:: GIVEN EXERCISE ::
Write out the listing below line by line, keeping every character unchanged.

:: DATA SUPPLIED ::
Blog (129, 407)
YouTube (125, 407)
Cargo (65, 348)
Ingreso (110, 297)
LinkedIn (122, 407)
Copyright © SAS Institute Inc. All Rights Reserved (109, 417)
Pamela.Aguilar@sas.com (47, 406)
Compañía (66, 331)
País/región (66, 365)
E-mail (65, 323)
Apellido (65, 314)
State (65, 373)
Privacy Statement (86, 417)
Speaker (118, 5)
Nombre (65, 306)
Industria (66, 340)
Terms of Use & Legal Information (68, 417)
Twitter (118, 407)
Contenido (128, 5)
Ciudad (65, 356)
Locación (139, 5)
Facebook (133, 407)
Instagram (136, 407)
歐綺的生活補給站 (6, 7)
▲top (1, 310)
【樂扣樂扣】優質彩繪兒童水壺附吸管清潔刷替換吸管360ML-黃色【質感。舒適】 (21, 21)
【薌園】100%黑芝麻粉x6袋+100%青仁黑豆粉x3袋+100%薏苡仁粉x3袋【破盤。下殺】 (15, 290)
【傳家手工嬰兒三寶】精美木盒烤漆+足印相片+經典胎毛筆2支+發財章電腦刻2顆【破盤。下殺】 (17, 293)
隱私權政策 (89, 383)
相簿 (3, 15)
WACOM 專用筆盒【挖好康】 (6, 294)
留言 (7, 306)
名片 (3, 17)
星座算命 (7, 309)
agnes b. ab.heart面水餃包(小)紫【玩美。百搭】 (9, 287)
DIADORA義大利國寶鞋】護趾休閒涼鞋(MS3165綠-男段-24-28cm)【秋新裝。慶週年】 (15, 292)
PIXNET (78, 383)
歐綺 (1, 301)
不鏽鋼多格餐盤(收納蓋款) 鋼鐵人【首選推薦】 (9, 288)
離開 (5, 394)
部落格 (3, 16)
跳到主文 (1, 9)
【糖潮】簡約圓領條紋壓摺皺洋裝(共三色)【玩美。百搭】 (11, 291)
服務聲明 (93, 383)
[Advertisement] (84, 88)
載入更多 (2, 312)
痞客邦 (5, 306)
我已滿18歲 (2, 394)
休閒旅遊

:: OUTPUT FOR THIS TASK ::
Blog (129, 407)
YouTube (125, 407)
Cargo (65, 348)
Ingreso (110, 297)
LinkedIn (122, 407)
Copyright © SAS Institute Inc. All Rights Reserved (109, 417)
Pamela.Aguilar@sas.com (47, 406)
Compañía (66, 331)
País/región (66, 365)
E-mail (65, 323)
Apellido (65, 314)
State (65, 373)
Privacy Statement (86, 417)
Speaker (118, 5)
Nombre (65, 306)
Industria (66, 340)
Terms of Use & Legal Information (68, 417)
Twitter (118, 407)
Contenido (128, 5)
Ciudad (65, 356)
Locación (139, 5)
Facebook (133, 407)
Instagram (136, 407)
歐綺的生活補給站 (6, 7)
▲top (1, 310)
【樂扣樂扣】優質彩繪兒童水壺附吸管清潔刷替換吸管360ML-黃色【質感。舒適】 (21, 21)
【薌園】100%黑芝麻粉x6袋+100%青仁黑豆粉x3袋+100%薏苡仁粉x3袋【破盤。下殺】 (15, 290)
【傳家手工嬰兒三寶】精美木盒烤漆+足印相片+經典胎毛筆2支+發財章電腦刻2顆【破盤。下殺】 (17, 293)
隱私權政策 (89, 383)
相簿 (3, 15)
WACOM 專用筆盒【挖好康】 (6, 294)
留言 (7, 306)
名片 (3, 17)
星座算命 (7, 309)
agnes b. ab.heart面水餃包(小)紫【玩美。百搭】 (9, 287)
DIADORA義大利國寶鞋】護趾休閒涼鞋(MS3165綠-男段-24-28cm)【秋新裝。慶週年】 (15, 292)
PIXNET (78, 383)
歐綺 (1, 301)
不鏽鋼多格餐盤(收納蓋款) 鋼鐵人【首選推薦】 (9, 288)
離開 (5, 394)
部落格 (3, 16)
跳到主文 (1, 9)
【糖潮】簡約圓領條紋壓摺皺洋裝(共三色)【玩美。百搭】 (11, 291)
服務聲明 (93, 383)
[Advertisement] (84, 88)
載入更多 (2, 312)
痞客邦 (5, 306)
我已滿18歲 (2, 394)
休閒旅遊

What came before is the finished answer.